Work instruction:
All of the data, except its images, should be set down exactly as it appears.
---*---
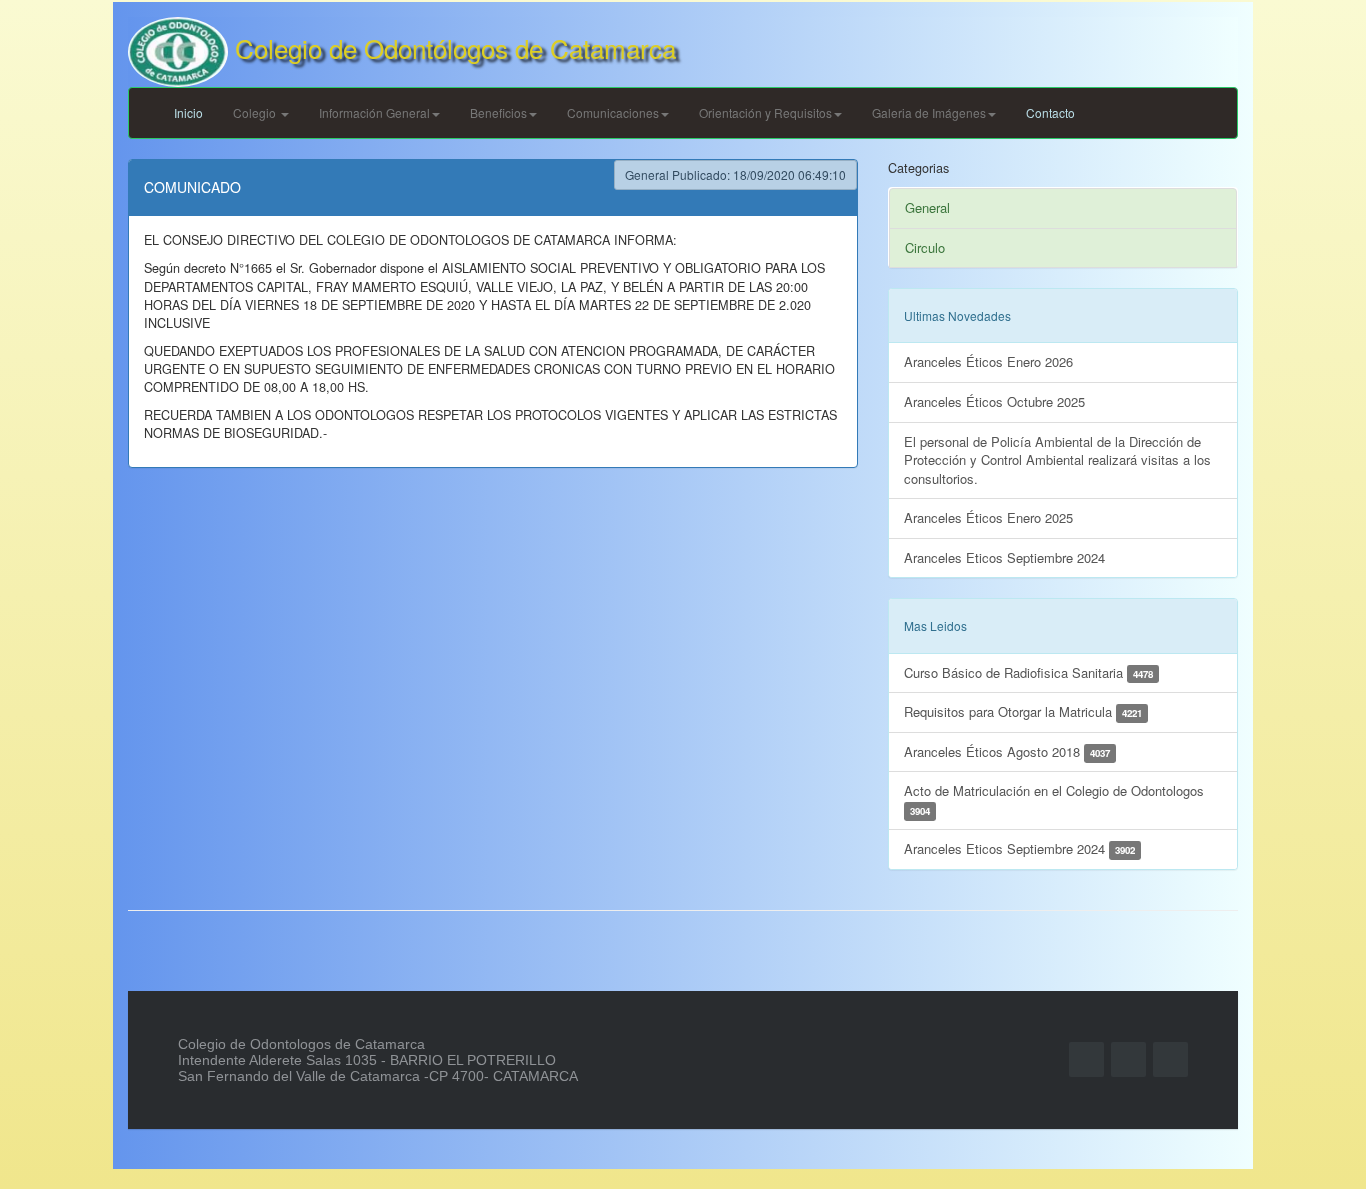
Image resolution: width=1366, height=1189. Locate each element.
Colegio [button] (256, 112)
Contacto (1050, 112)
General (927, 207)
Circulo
---*---
Output of the exercise:
Image resolution: width=1366, height=1189. Locate each element.
Colegio [button] (256, 112)
Contacto (1050, 112)
General (927, 207)
Circulo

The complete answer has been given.